_Exercise requirements_
Can you copy every one of the items below word for word, without changing anything?

========

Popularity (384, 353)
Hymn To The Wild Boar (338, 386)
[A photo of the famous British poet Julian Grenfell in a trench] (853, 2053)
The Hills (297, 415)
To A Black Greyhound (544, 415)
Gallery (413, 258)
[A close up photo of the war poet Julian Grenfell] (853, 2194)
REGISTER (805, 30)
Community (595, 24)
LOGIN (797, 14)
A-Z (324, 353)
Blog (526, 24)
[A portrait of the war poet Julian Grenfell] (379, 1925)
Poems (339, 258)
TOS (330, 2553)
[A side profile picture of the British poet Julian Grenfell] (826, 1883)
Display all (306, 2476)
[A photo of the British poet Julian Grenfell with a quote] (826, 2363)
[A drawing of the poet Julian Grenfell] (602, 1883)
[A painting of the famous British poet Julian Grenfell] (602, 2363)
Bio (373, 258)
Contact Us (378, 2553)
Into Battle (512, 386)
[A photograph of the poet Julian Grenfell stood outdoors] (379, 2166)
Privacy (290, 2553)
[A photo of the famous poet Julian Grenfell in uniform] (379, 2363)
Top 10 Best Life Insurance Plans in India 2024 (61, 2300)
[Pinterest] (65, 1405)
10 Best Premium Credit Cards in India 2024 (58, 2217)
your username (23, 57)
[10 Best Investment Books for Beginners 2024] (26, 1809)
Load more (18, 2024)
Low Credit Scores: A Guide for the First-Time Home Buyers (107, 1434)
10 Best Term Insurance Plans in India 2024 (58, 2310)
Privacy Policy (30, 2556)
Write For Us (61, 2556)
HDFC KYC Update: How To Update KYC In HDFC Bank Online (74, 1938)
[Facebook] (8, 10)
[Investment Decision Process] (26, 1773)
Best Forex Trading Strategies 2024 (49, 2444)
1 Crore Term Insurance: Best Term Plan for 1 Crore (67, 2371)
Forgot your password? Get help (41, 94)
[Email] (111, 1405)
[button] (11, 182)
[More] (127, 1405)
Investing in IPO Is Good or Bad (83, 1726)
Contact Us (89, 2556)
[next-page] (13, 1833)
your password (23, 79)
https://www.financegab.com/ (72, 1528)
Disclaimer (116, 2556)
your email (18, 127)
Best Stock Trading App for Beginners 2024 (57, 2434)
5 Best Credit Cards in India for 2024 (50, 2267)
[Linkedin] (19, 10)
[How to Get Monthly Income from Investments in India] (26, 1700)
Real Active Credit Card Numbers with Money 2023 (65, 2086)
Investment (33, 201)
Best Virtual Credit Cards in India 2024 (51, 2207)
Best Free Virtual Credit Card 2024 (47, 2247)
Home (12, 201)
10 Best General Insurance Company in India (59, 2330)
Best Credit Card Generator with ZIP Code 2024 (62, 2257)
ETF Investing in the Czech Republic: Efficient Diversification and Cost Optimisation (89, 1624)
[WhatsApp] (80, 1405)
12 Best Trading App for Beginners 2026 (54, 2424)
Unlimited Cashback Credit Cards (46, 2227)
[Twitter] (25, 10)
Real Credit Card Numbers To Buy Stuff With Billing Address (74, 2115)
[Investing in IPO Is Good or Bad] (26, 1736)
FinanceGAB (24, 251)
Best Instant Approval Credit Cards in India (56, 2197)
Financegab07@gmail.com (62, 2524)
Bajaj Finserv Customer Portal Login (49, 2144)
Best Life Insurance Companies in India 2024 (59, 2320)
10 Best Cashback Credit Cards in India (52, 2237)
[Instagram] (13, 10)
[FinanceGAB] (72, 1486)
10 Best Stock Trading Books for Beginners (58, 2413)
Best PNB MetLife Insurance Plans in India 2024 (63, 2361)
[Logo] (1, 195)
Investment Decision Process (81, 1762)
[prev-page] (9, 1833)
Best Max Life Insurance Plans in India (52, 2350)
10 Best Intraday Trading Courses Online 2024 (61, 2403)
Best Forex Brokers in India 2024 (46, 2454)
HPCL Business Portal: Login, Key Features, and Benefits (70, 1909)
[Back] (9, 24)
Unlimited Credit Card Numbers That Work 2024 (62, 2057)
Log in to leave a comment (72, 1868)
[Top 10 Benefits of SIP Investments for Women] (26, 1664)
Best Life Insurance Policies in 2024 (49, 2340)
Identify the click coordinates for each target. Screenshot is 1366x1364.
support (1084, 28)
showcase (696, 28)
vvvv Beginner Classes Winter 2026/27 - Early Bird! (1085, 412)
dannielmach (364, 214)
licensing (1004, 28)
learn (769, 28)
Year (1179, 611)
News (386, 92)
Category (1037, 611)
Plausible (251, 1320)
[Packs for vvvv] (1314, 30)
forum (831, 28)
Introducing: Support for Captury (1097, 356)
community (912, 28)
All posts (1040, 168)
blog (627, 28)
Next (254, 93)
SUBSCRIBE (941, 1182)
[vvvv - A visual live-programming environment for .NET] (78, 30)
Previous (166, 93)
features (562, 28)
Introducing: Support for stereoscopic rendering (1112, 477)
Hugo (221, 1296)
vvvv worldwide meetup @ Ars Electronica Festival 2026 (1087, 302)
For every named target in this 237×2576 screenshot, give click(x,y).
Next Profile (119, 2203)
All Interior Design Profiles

========

_Answer for this exercise_
Popularity (384, 353)
Hymn To The Wild Boar (338, 386)
[A photo of the famous British poet Julian Grenfell in a trench] (853, 2053)
The Hills (297, 415)
To A Black Greyhound (544, 415)
Gallery (413, 258)
[A close up photo of the war poet Julian Grenfell] (853, 2194)
REGISTER (805, 30)
Community (595, 24)
LOGIN (797, 14)
A-Z (324, 353)
Blog (526, 24)
[A portrait of the war poet Julian Grenfell] (379, 1925)
Poems (339, 258)
TOS (330, 2553)
[A side profile picture of the British poet Julian Grenfell] (826, 1883)
Display all (306, 2476)
[A photo of the British poet Julian Grenfell with a quote] (826, 2363)
[A drawing of the poet Julian Grenfell] (602, 1883)
[A painting of the famous British poet Julian Grenfell] (602, 2363)
Bio (373, 258)
Contact Us (378, 2553)
Into Battle (512, 386)
[A photograph of the poet Julian Grenfell stood outdoors] (379, 2166)
Privacy (290, 2553)
[A photo of the famous poet Julian Grenfell in uniform] (379, 2363)
Top 10 Best Life Insurance Plans in India 2024 (61, 2300)
[Pinterest] (65, 1405)
10 Best Premium Credit Cards in India 2024 (58, 2217)
your username (23, 57)
[10 Best Investment Books for Beginners 2024] (26, 1809)
Load more (18, 2024)
Low Credit Scores: A Guide for the First-Time Home Buyers (107, 1434)
10 Best Term Insurance Plans in India 2024 (58, 2310)
Privacy Policy (30, 2556)
Write For Us (61, 2556)
HDFC KYC Update: How To Update KYC In HDFC Bank Online (74, 1938)
[Facebook] (8, 10)
[Investment Decision Process] (26, 1773)
Best Forex Trading Strategies 2024 (49, 2444)
1 Crore Term Insurance: Best Term Plan for 1 Crore (67, 2371)
Forgot your password? Get help (41, 94)
[Email] (111, 1405)
[button] (11, 182)
[More] (127, 1405)
Investing in IPO Is Good or Bad (83, 1726)
Contact Us (89, 2556)
[next-page] (13, 1833)
your password (23, 79)
https://www.financegab.com/ (72, 1528)
Disclaimer (116, 2556)
your email (18, 127)
Best Stock Trading App for Beginners 2024 (57, 2434)
5 Best Credit Cards in India for 2024 (50, 2267)
[Linkedin] (19, 10)
[How to Get Monthly Income from Investments in India] (26, 1700)
Real Active Credit Card Numbers with Money 2023 (65, 2086)
Investment (33, 201)
Best Virtual Credit Cards in India 2024 (51, 2207)
Best Free Virtual Credit Card 2024 (47, 2247)
Home (12, 201)
10 Best General Insurance Company in India (59, 2330)
Best Credit Card Generator with ZIP Code 2024 (62, 2257)
ETF Investing in the Czech Republic: Efficient Diversification and Cost Optimisation (89, 1624)
[WhatsApp] (80, 1405)
12 Best Trading App for Beginners 2026 (54, 2424)
Unlimited Cashback Credit Cards (46, 2227)
[Twitter] (25, 10)
Real Credit Card Numbers To Buy Stuff With Billing Address (74, 2115)
[Investing in IPO Is Good or Bad] (26, 1736)
FinanceGAB (24, 251)
Best Instant Approval Credit Cards in India (56, 2197)
Financegab07@gmail.com (62, 2524)
Bajaj Finserv Customer Portal Login (49, 2144)
Best Life Insurance Companies in India 2024 (59, 2320)
10 Best Cashback Credit Cards in India (52, 2237)
[Instagram] (13, 10)
[FinanceGAB] (72, 1486)
10 Best Stock Trading Books for Beginners (58, 2413)
Best PNB MetLife Insurance Plans in India 2024 (63, 2361)
[Logo] (1, 195)
Investment Decision Process (81, 1762)
[prev-page] (9, 1833)
Best Max Life Insurance Plans in India (52, 2350)
10 Best Intraday Trading Courses Online 2024 (61, 2403)
Best Forex Brokers in India 2024 (46, 2454)
HPCL Business Portal: Login, Key Features, and Benefits (70, 1909)
[Back] (9, 24)
Unlimited Credit Card Numbers That Work 2024 (62, 2057)
Log in to leave a comment (72, 1868)
[Top 10 Benefits of SIP Investments for Women] (26, 1664)
Best Life Insurance Policies in 2024 (49, 2340)
Identify the click coordinates for each target. Screenshot is 1366x1364.
support (1084, 28)
showcase (696, 28)
vvvv Beginner Classes Winter 2026/27 - Early Bird! (1085, 412)
dannielmach (364, 214)
licensing (1004, 28)
learn (769, 28)
Year (1179, 611)
News (386, 92)
Category (1037, 611)
Plausible (251, 1320)
[Packs for vvvv] (1314, 30)
forum (831, 28)
Introducing: Support for Captury (1097, 356)
community (912, 28)
All posts (1040, 168)
blog (627, 28)
Next (254, 93)
SUBSCRIBE (941, 1182)
[vvvv - A visual live-programming environment for .NET] (78, 30)
Previous (166, 93)
features (562, 28)
Introducing: Support for stereoscopic rendering (1112, 477)
Hugo (221, 1296)
vvvv worldwide meetup @ Ars Electronica Festival 2026 (1087, 302)
For every named target in this 237×2576 screenshot, give click(x,y).
Next Profile (119, 2203)
All Interior Design Profiles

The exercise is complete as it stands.